# Attestation of certificates in the UK



## Ash1980 (Jan 24, 2011)

Hi All,

I'm moving out from the UK to AD in a month and about to start the certificates attestation process. I've got few of questions and would be grateful if you can help with:

1) Can I just drop by ANY solicitor in town to verify the certificates? 
2) Do I need to legalise the transcript *AND* the certificate for each degree or just the certificate?
3) Do they legalise copies or originals?

Thanks,
Ash


----------



## chubunga (Feb 17, 2011)

Ash1980 said:


> Hi All,
> 
> I'm moving out from the UK to AD in a month and about to start the certificates attestation process. I've got few of questions and would be grateful if you can help with:
> 
> ...


Hi,
I have just been through the attestation process myself. You need to call the solicitor first to see if they're happy to verify your certificates. The first solicitor I called refused to, saying he didn't want to be involved with such things...!?!? The second one was great, and said she'd be more than happy to - she charged us only £20 to verify 6 documents. 
We were only told to legalise the final (last year) page of our transcript of results, but also the certificate for our degrees. It might be different for you, depending on the job you're going out there for.
In answer to your final question, you need to take your originals to the solicitor who will colour photocopy them, sign the photocopies to say he/she has seen the original and can verify it's real (the whole purpose of verification), and then you take those photocopies to the Foreign & Commonwealth Office where they start the attestation process.

=== DATASET RECORDS ===
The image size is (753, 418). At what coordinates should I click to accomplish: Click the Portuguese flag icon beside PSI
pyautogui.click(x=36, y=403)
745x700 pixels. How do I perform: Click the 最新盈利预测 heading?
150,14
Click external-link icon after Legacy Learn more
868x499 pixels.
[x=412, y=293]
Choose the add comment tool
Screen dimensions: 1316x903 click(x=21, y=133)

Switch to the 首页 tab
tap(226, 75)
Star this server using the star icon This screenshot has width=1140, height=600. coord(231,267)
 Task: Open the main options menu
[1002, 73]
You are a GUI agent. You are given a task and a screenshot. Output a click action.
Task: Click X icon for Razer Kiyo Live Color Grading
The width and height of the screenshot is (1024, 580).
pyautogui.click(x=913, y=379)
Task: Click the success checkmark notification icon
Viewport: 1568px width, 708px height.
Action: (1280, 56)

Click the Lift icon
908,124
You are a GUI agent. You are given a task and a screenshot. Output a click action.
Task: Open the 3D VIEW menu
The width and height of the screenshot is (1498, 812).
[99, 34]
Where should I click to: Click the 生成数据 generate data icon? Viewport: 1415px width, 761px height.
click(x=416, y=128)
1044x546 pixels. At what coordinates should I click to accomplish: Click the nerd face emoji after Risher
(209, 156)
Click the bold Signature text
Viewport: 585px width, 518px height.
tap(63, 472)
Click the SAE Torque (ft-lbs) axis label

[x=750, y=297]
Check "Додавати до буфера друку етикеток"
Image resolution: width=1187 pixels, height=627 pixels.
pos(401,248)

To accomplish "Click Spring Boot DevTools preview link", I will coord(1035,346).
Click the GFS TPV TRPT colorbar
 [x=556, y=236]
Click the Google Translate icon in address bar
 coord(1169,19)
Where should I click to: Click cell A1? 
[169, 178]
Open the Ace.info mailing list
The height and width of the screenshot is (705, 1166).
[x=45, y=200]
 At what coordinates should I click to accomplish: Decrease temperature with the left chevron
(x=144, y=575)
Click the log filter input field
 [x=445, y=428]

=== SET PROBLEM 1 ===
Put the records into a numbered list, from the line containing "Click the bold Signature text" up to and including the final line of the records, leaving out blank lines.
=== SET PROBLEM 2 ===
Write what comes next in the forum thread about certificate attestation in the UK.

=== WRITTEN RESPONSE 1 ===
1. Click the bold Signature text
2. Viewport: 585px width, 518px height.
3. tap(63, 472)
4. Click the SAE Torque (ft-lbs) axis label
5. [x=750, y=297]
6. Check "Додавати до буфера друку етикеток"
7. Image resolution: width=1187 pixels, height=627 pixels.
8. pos(401,248)
9. To accomplish "Click Spring Boot DevTools preview link", I will coord(1035,346).
10. Click the GFS TPV TRPT colorbar
11.  [x=556, y=236]
12. Click the Google Translate icon in address bar
13.  coord(1169,19)
14. Where should I click to: Click cell A1? 
15. [169, 178]
16. Open the Ace.info mailing list
17. The height and width of the screenshot is (705, 1166).
18. [x=45, y=200]
19.  At what coordinates should I click to accomplish: Decrease temperature with the left chevron
20. (x=144, y=575)
21. Click the log filter input field
22.  [x=445, y=428]

=== WRITTEN RESPONSE 2 ===
It is a long and expensive process, but unfortunately necessary.
Hope that helps!


----------



## wandabug (Apr 22, 2010)

Once a solicitor has certified the copies (mine charged £5 per document) you can post them to the FCO in Milton Keynes with the necessary fee. Include a stamped addressed envelope for the UAE Embassy in London along with a postal order for the UAE Embassy fees and a stamped self addressed envelope for yourself. The FCO will forward the attested documents to the UAE Embassy for you who will then post back to you once they have certified the docs. Allow a week for the whole process. 
Legal documents (marriage certs, Birth certs etc) do not need to go to a solicitor first.


----------



## Ash1980 (Jan 24, 2011)

Many thanks guys! your answers have certainly clarified it all!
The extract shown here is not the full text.